Epic, a strong proponent of the standards defined by the nonprofit Integrating the Healthcare Enterprise (IHE) organization; and Forte Research Systems (the manufacturer of OnCore, which also supports a standards-based approach) agreed to work with Yale to help realize our vision of supporting and expanding clinical and translational research more effectively. The early phases of this integration have resulted in more efficient and effective planning for clinical studies; faster initiation of studies resulting from easier access to potential patient populations and registries; and general improvements to the research experience for study participants. To the best of our knowledge, Yale is the first institution to adopt the Clinical Research Process Content (CRPC) component, which uses IHE standards for interoperability between EMRS and specialized research systems, in an actual live environment. This adoption enables the sharing of more complex study billing definitions between OnCore and Epic.
Today, Epic populates subject demographic information in OnCore with the touch of a button, effectively eliminating duplicate data entries and the associated risk of data entry errors. Almost 6,000 subjects have been enrolled so far without the need to rekey demographic data. Information on all active studies and individual participant enrollment status is communicated from OnCore to Epic automatically and in real time, keeping this information in sync between the two systems. In addition, study billing definitions are created in OnCore and transmitted to Epic, which then uses this information to provide enhanced research billing compliance functions. YCCI has also worked with Epic and Forte to create an interface for laboratory data that eliminates the need to record lab values manually in OnCore.
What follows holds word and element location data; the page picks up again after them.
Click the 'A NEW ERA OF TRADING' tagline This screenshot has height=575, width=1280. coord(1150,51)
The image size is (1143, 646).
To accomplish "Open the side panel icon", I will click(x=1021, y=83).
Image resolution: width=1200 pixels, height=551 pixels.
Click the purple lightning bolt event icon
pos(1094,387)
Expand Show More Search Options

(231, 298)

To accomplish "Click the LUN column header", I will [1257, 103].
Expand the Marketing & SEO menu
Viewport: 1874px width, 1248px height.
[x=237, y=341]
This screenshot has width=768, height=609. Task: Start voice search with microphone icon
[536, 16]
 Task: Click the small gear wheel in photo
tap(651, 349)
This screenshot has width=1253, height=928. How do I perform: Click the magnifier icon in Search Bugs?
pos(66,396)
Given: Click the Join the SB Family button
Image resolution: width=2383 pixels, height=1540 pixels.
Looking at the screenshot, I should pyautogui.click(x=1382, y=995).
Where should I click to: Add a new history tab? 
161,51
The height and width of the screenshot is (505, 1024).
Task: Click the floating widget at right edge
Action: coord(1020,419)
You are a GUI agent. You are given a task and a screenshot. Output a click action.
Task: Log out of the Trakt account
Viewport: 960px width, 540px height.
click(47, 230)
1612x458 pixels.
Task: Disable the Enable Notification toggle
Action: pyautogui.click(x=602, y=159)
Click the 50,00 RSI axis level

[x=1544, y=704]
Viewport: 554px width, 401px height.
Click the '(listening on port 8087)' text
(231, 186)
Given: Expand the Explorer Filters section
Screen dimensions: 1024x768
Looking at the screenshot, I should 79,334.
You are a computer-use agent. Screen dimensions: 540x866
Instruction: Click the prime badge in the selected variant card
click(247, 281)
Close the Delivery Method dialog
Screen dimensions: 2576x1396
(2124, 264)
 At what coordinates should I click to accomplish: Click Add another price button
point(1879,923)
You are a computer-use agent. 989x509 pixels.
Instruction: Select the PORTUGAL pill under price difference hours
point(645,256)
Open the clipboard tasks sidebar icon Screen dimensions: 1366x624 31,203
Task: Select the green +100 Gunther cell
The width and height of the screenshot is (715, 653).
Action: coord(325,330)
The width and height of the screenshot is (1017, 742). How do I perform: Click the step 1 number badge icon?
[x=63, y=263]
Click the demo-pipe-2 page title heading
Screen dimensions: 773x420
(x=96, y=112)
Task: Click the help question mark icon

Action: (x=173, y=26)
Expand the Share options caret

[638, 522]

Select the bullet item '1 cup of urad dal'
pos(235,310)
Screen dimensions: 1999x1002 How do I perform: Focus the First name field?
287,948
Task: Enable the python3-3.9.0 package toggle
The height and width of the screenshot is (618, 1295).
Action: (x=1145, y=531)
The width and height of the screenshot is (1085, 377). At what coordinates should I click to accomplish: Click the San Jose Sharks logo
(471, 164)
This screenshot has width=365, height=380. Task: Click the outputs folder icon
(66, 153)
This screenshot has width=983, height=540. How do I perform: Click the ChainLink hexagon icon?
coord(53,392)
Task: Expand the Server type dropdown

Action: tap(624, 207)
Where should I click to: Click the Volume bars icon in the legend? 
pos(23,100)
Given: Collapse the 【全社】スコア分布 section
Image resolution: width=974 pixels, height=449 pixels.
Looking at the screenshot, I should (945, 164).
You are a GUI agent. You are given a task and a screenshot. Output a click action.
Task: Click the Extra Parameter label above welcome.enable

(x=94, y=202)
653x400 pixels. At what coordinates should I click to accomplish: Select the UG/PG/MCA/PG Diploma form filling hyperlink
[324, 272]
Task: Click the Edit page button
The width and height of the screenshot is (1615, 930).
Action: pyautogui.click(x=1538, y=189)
YCCI’s ongoing focus includes developing opportunities for investigators to access clinical data in new ways to support their research efforts, including enabling researchers to assess more accurately whether they will be able to meet accrual requirements, or with appropriate permissions, to tap into the clinical data of over 150,000 patients currently entered in Yale’s Epic disease registries. All these changes pave the way for better outcomes-based research—an area that is expected to grow over the next few years.
Future opportunities being explored by YCCI include the ability to use Epic’s MyChart patient portal as part of direct-to-patient recruitment efforts; interfaces to improve the regulatory landscape by pushing adverse events information from Epic into OnCore; the ability to complete OnCore case report forms without leaving Epic; and patients’ ability to complete periodic assessments through MyChart for quality-of-life and other research.
Yale is breaking new ground in its initiative to connect OnCore with Epic using industry standards, and is serving as a model for other academic institutions. Although there is still work to be done, there are also many new opportunities to explore. Today, Yale is well on its way to reaching its goal of integrating health care delivery and research functions to improve the understanding of disease; improve the quality of health care; and ultimately move toward personalized medicine.